産業革新機構の提案を受けて開始された最終協議では、シャープの主力取引銀行2行を交え、先述したホンハイの提案との比較検討がなされている模様です。

産業革新機構の再建案では、液晶の他に白物家電などの事業でも他社との再編を含めて支援することが盛り込まれているといいます。同機構は、シャープ本体にも第3者割当増資を引き受けるなどして資本を投入する方向で、官庁が主導して日本の電機産業の競争力向上に繋げたい考えです。

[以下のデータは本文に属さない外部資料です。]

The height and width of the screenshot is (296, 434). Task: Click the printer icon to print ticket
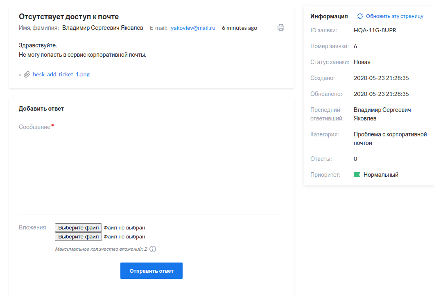pyautogui.click(x=281, y=28)
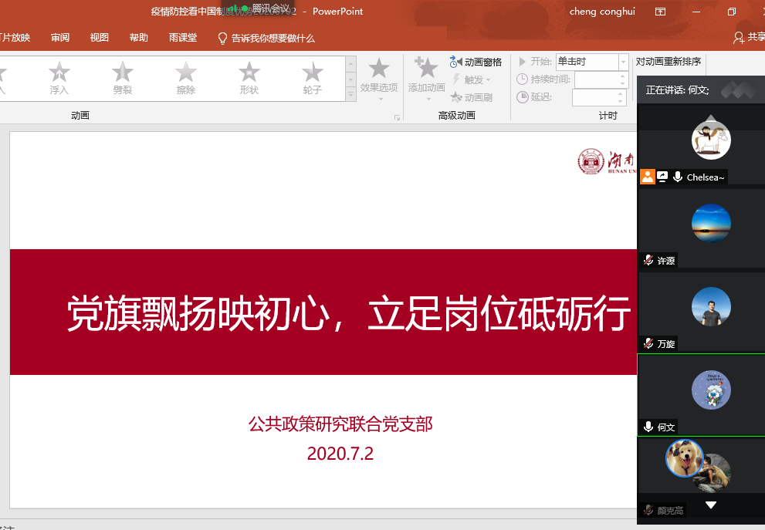Expand the 开始 timing dropdown
Screen dimensions: 765x530
[623, 62]
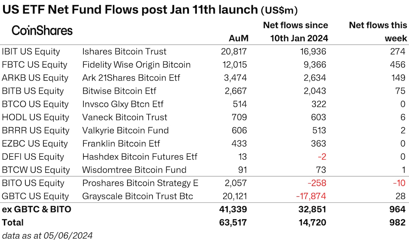409x240 pixels.
Task: Select the Vaneck Bitcoin Trust name
Action: click(125, 117)
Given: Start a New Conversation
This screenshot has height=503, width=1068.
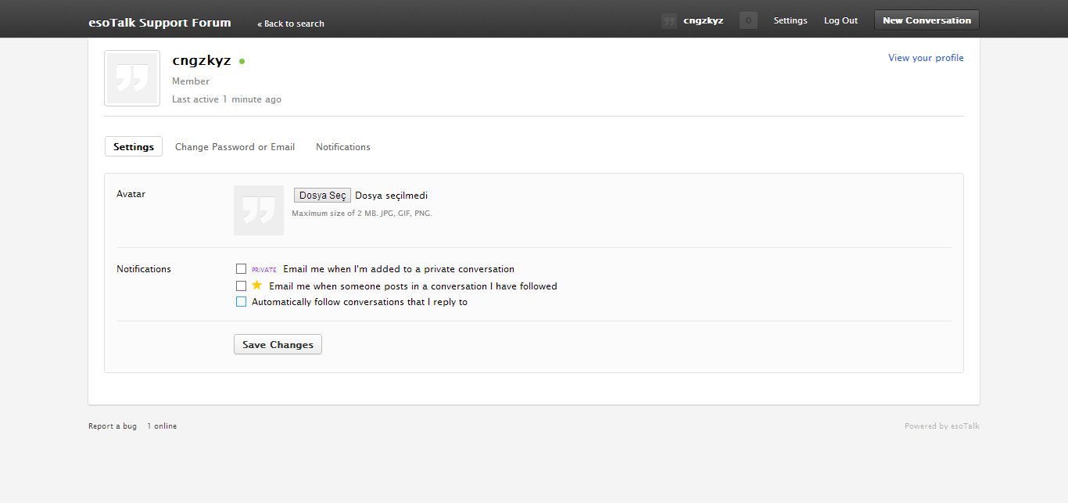Looking at the screenshot, I should (926, 20).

最近では、米アップルがサムスンやLGなどの韓国勢が得意とする有機ELディスプレイに興味を示しているとも報じられており、2018年以降、スマートフォン向けパネルの主流が変わる可能性もあります(過去記事)。日本ではJDIとシャープがそれぞれ有機ELディスプレイの研究開発を進めていると伝えられており、今後統合されることがあれば開発力と生産設備が増強され、日本勢として有機ELディスプレイの出荷に名乗りをあげる動きも見えてくるかもしれません。

日本経済新聞は、「シャープとしては雇用維持などを想定した場合、革新機構の本体出資などの再建案を最優先に検討していく」ことになるだろうとしており、産業革新機構の再建案が一歩リードしているようです。